To help your employees with the rising annual cost of healthcare, you may consider implementing group health insurance as part of your employee benefits package. Its familiarity and tax advantages may seem attractive. However, group health insurance has disadvantages, so weighing the pros and cons before deciding is essential.

If the cons outweigh the pros for your organization, an HRA may be just what you need. With PeopleKeep, we can offer you a personalized health benefit that will suit your budget and your employees’ diverse needs.


What is the difference between an HRA and a health stipend?

An HRA is a formal health benefit funded by the employer to reimburse employees for qualified medical expenses and individual insurance premiums. A health stipend is a fixed amount given to employees as taxable income to help with medical costs, but it can be used for any purpose.

Can employees choose their own health insurance with an HRA?

Yes, with a stand-alone HRA like QSEHRA or ICHRA, employees can choose their own individual health insurance plan that best fits their needs.

How do tax advantages work with group health insurance?

Employers can deduct the money paid toward employee premiums from their taxes.
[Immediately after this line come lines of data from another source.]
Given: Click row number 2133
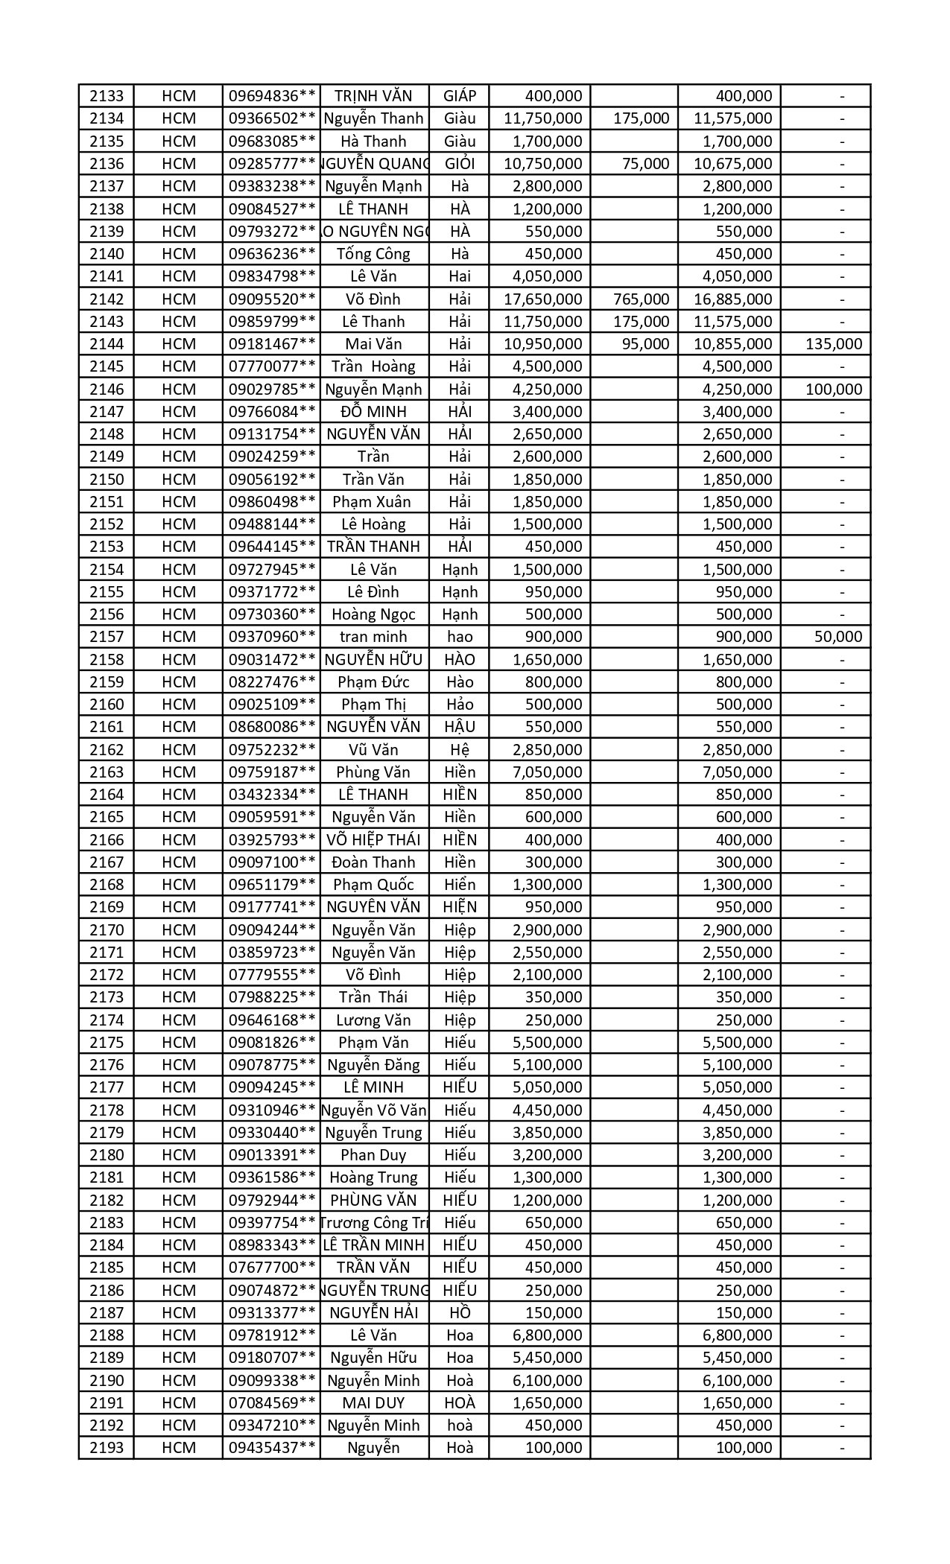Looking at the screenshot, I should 107,96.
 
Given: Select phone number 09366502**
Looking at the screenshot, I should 272,118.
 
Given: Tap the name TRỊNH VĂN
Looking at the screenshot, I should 373,96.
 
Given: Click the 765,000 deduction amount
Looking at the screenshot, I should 641,299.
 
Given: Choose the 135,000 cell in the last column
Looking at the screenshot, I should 834,344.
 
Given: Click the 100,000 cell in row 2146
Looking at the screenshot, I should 834,390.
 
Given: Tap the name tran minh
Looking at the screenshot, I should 373,637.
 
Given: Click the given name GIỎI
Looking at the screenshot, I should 460,164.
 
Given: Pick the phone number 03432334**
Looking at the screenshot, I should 272,795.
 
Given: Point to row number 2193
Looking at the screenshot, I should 107,1448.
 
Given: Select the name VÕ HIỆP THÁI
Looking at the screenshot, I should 373,840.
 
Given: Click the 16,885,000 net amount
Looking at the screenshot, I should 732,299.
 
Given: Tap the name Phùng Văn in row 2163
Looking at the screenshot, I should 373,772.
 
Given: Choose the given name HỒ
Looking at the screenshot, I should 460,1313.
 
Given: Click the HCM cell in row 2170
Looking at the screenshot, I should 179,930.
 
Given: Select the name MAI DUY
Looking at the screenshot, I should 373,1403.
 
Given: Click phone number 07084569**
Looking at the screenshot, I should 272,1403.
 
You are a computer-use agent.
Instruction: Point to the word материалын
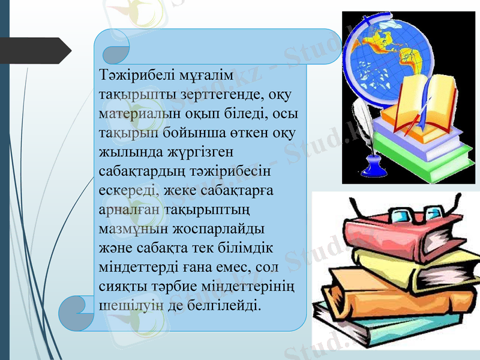(136, 113)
Employees can pay their premiums with pre-tax dollars, reducing their taxable income.

What are the participation requirements for group health plans?

Group health plans generally require a 70% participation rate, meaning a significant portion of employees need to enroll for the plan to be viable.

Are health stipends considered taxable income?

Yes, health stipends are considered taxable income for employees, unlike HRAs, which provide tax-free reimbursements for qualified medical expenses.